Another question pierced my ears. "What's his personality?"
For once, I tried to think of something negative. Something that would probably make me hate myself less... something that would make me feel less guilty.
"Baekhyun's just really happy about everything," I murmured, still looking at the floor. "He would meet a girl trying to flirt with me and he would befriend her until she would be the one to shy away because my boyfriend's too kind. He's understanding, too. He understands everything about us. He doesn't demand things he knows I could never give him."
"You're a photographer?" Jun-myeon asked and I nodded.
"I'm a travel photographer." I said. "I travel to places and stay there for a few days or weeks. I'm working for a travel magazine, that's why."
"Seems like a teacher and a photographer isn't a usual match." he pointed out.
I touched the back of my neck, forcing myself to stay calm. "We tried to work things out between us," I murmured. "Baekhyun was so... cool about everything. He doesn't complain if I don't attend an activity in their school. He wouldn't get mad if I extend a trip, causing a major change in our own schedule as a couple. But... he would always be there when I needed him. Always."
Slowly, I shook my head, pursing my lips to keep myself from saying words that could lead me to a breakdown. "I was about to marry the perfect guy, Jun-myeon." I whispered. "And I let him go."
"He was a keeper, yes." Jun-myeon said. "But sometimes, some things are just not meant for each other. No matter how perfect we think they are."

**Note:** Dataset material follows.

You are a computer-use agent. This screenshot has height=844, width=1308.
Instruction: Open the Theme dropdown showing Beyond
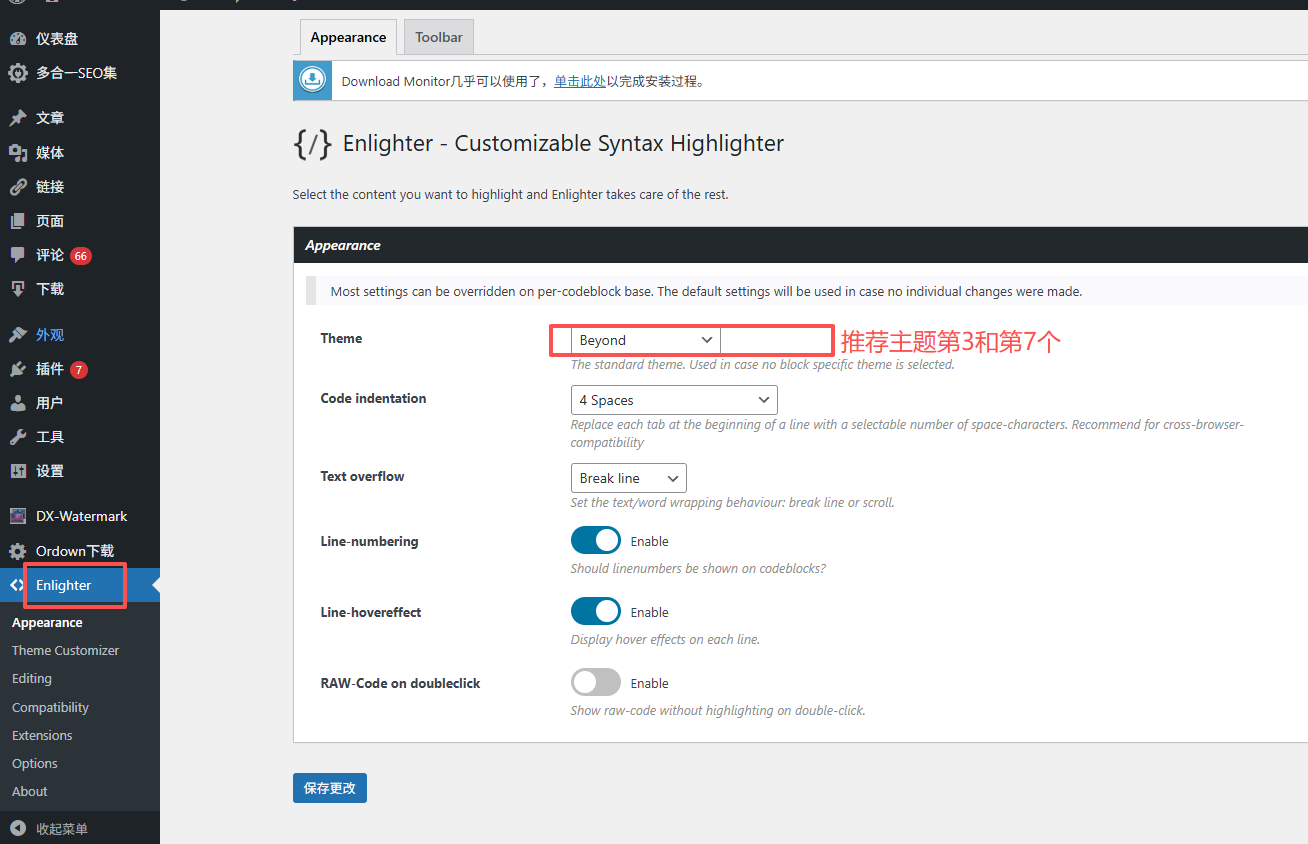pyautogui.click(x=645, y=341)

I nodded, but half of me doesn't want to agree. "That's what I started to tell myself after his car slipped on the ice and fall into a cliff," I said in a controlled voice. "He had given me more than two chances to make everything right between the two of us. Maybe... I really deserve to never be okay again."
"Chanyeol---"
But I'm already on my feet, grabbing my coat from a rack. Jun-myeon tried to stop me but I continued on my way, opening the door to find my sister reading a magazine on a couch. She looked up when the door shut behind me.
"I'm leaving," I announced, turning away from her and walking down the corridors of the building. Maybe I could grab a cab and just move away from here. Maybe keep myself inside my apartment, watching movies I already watched before.
Within seconds, I felt Dara's hand grab my arm. "Chanyeol!" she hissed. "You listen to me!"
"Just leave me alone." I murmured, shrugging her hand away. " I just want to be alone... Please."
"You're alone for a fcking long time already, Chan!" she shouted, pulling me so I could look at her. "Baekhyun's gone for two years! Two whole fcking years! Please! Move on! Stop mourning over him!"
"How could I stop?!" I shouted back, glaring down at her. "He left because of me, Dara! He died because he knew I would never have the guts to choose him over myself! He died because of me and my stupid decisions! He died because I didn't love him enough! I deserve this, okay?! I deserve all of this!"
My heart was pounding heavily inside my chest and when I looked down, I felt tears. It was always the same pain... the same old pain brought by that day two years ago.
And I never knew such pain could be this lethal.
"I deserve to be dead inside..." I whispered just as the tears started to fall. "I killed him. I killed the one who loved me more than anything else. I let him die, Dara... And now I'm suffering and I know I deserve it."
Gently, my sister pulled me into a hug.
But somehow, no such comfort could fill the deep, dark hollow Byun Baekhyun left.